Steps to override the Host header with curl:

  1. Run a command to display the installed curl version as a quick availability check.
    $ curl --version
    curl 7.81.0 (x86_64-pc-linux-gnu) libcurl/7.81.0 OpenSSL/3.0.2 zlib/1.2.11
    Release-Date: 2022-01-05
    Protocols: dict file ftp ftps gopher http https imap imaps mqtt pop3 pop3s rtsp smb smbs smtp smtps telnet tftp
    Features: AsynchDNS HTTP2 HTTPS-proxy IPv6 Largefile libz NTLM NTLM_WB SSL TLS-SRP UnixSockets
    ##### snipped #####

    If the command is not found on Linux or other platforms, installing curl from the system package manager or official distribution provides the required binary.

  2. Send a verbose HTTP request to a test URL to see the default Host header that curl derives from the URL hostname.
    $ curl -v http://example.com/
    *   Trying 93.184.216.34:80...
    * Connected to example.com (93.184.216.34) port 80 (#0)
    > GET / HTTP/1.1
    > Host: example.com
    > User-Agent: curl/7.81.0
    > Accept: */*
    ##### snipped #####

    The line beginning with > Host: shows the header value that virtual host configuration and reverse proxies use for routing decisions.

  3. Repeat the request while overriding the Host header with a custom hostname to simulate a different virtual host on the same endpoint.
    $ curl -v --header 'Host: demo.local' http://example.com/
    *   Trying 93.184.216.34:80...
    * Connected to example.com (93.184.216.34) port 80 (#0)
    > GET / HTTP/1.1
    > Host: demo.local
    > User-Agent: curl/7.81.0
    > Accept: */*
    ##### snipped #####

    Supplying an arbitrary Host value can expose unintended content, interfere with application security checks, or trigger web application firewalls that watch for host header attacks.

  4. Combine a custom Host header with --resolve to route a hostname to a specific IP address without altering external DNS.
    $ curl -v --header 'Host: demo.local' --resolve demo.local:80:203.0.113.10 http://demo.local/
    * Added demo.local:80:203.0.113.10 to DNS cache
    *   Trying 203.0.113.10:80...
    * Connected to demo.local (203.0.113.10) port 80 (#0)
    > GET / HTTP/1.1
    > Host: demo.local
    > User-Agent: curl/7.81.0
    > Accept: */*
    ##### snipped #####

    The --resolve option pins a hostname, port, and IP triple for curl, which is useful when testing new backends, CDNs, or reverse proxies before DNS records change.

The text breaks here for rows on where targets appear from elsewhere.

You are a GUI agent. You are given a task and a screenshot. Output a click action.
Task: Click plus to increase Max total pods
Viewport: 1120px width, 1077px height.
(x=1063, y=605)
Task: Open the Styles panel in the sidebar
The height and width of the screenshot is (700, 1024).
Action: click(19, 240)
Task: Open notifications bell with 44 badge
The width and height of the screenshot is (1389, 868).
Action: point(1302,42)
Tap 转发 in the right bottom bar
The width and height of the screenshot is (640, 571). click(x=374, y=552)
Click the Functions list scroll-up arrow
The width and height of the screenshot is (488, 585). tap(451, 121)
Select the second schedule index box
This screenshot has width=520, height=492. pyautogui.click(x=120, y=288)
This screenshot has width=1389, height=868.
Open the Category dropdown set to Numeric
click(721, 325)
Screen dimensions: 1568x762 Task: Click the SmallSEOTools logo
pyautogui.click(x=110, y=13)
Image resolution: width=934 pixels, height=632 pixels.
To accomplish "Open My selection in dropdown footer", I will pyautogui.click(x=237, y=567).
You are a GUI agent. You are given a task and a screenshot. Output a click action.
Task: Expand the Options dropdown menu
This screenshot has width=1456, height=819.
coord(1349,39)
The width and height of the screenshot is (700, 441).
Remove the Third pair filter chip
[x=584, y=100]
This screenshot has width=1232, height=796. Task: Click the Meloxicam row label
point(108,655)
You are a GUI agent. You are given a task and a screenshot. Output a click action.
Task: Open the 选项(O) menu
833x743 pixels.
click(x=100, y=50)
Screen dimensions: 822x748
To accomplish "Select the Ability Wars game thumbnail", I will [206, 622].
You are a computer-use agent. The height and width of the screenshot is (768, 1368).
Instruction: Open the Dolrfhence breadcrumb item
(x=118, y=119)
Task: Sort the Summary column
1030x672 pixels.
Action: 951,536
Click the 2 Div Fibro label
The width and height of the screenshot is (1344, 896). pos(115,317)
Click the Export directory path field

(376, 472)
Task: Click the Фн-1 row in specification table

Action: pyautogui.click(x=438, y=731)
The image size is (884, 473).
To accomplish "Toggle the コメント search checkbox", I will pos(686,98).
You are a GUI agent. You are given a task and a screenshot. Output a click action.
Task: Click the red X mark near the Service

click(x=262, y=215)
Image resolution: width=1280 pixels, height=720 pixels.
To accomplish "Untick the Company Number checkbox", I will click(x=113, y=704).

  5. Filter the verbose output to confirm that the outgoing request carries the intended Host header value.
    $ curl -v --header 'Host: demo.local' http://example.com/ 2>&1 | grep '^> Host:'
    > Host: demo.local

    Successful override appears when the extracted line shows the custom hostname after > Host: while the connection details still reflect the desired network target.